Dealing With Domain Names, URLs, Parameters & All That Jazz – Technical SEO Tactics
Moderator: Vanessa Fox, Contributing Editor, Search Engine Land
Jonah just asked if any livebloggers were in the audience and I raised my hand. I’m being rewarded with his slides! Yay!
Maile’s up first with the lay of the land.
- Understand domains and URL structure
- Learn options for paginated content
- Use standard encodings in URLs
- Set preferences in webmaster tools
- Roll like a winner
Geotargeting priorites with Google:
- ccTLD, like .fr, .co.uk, will automatically be geo-targeted to the appropriate region
- webmaster tools manual geo-targeting with gTLD (if set)
- words for sub-domain or subdirectory
- requires about a week to take effect
Neither are really preferred for the Google index.
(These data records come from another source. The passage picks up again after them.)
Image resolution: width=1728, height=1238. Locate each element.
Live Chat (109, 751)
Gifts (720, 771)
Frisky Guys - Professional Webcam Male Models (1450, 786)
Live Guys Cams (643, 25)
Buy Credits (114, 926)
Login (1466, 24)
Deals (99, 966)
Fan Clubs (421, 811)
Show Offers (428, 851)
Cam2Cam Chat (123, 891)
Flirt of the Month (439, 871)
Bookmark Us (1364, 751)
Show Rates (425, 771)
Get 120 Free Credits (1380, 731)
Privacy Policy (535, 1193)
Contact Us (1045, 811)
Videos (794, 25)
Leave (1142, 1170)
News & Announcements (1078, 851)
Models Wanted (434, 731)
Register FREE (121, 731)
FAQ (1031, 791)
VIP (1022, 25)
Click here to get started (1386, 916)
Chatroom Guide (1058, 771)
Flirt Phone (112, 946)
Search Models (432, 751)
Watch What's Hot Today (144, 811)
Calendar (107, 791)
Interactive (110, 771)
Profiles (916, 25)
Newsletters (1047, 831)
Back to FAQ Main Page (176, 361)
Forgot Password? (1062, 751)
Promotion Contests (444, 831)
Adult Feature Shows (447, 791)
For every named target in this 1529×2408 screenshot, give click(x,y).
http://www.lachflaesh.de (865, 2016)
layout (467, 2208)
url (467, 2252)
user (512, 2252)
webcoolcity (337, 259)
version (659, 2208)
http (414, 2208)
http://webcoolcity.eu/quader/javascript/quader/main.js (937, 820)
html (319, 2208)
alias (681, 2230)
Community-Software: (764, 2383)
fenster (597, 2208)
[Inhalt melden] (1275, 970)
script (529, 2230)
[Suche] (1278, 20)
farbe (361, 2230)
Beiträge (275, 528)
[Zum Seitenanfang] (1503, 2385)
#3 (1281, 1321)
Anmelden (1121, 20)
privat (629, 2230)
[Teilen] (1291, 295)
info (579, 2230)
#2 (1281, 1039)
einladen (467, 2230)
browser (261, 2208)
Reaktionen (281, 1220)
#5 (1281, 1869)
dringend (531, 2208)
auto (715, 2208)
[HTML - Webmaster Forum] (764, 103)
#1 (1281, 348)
They work equally well. It just depends how you want to service your customers.
Magic signals (can override some of the above) one example is if they’ve extracted a physical address from your home page, then they might over write the other settings, but this is extremely rare
The next slide is crazy but she says they’re going to have a blog post on the Google Webmaster Blog that explains it all in detail:
Next is some jazz…
Existing “view all” pages can have a rel=”canonical” from paginated URLs:
- All linking properties, etc., to “View All”
- Only “View All” displayed in SERPs
- Consider user experience
- Test load time
Next is parameters. Google advocates standard encodings, which means name/value pairs. Create algorithmically easily understood name/value pairs for dynamic URLs. Duplicates can be detected this way. The crawling is done more efficiently if they understand you can throw out the parameter. On the other side of the same coin, avoid maverick encodings. They are difficult to detect the similarity and that means duplicates will be crawled.
Set your parameter preferences in Webmaster Tools. You definitely don’t want to do it wrong because you could tell Google to ignore something important.
Roll Like a Winner: An Example
January 3, 2010
Web site with standard encodings:
- Eligible for URL parameter tool
- Compatible with crawling algorithms
Google is aware of 1,587,811 URLs on the site
Google attempted to crawl 885,482 URLs
On January 4, 2010
The webmaster set their preferred parameters in Webmaster Tools. After this configuration, Google was aware of 887,203 URLs, not 1.5 million. They attempted to crawl 799,000ish. That means crawl coverage is at 90 percent versus the 56 percent from previously.
The index selection increased by thousands. Likely fewer filtered results and more unique content.
Next up is Richard.
Load Balanced Hosting – What and Why
What: Load-balanced hosting enables site traffic to be distributed to a site that is hosted on more than one redundant server.
Why: Sites that generate high amounts of traffic often require advanced hosting solutions to maintain site stability. Overloading a server with large amounts of traffic can cause it crash.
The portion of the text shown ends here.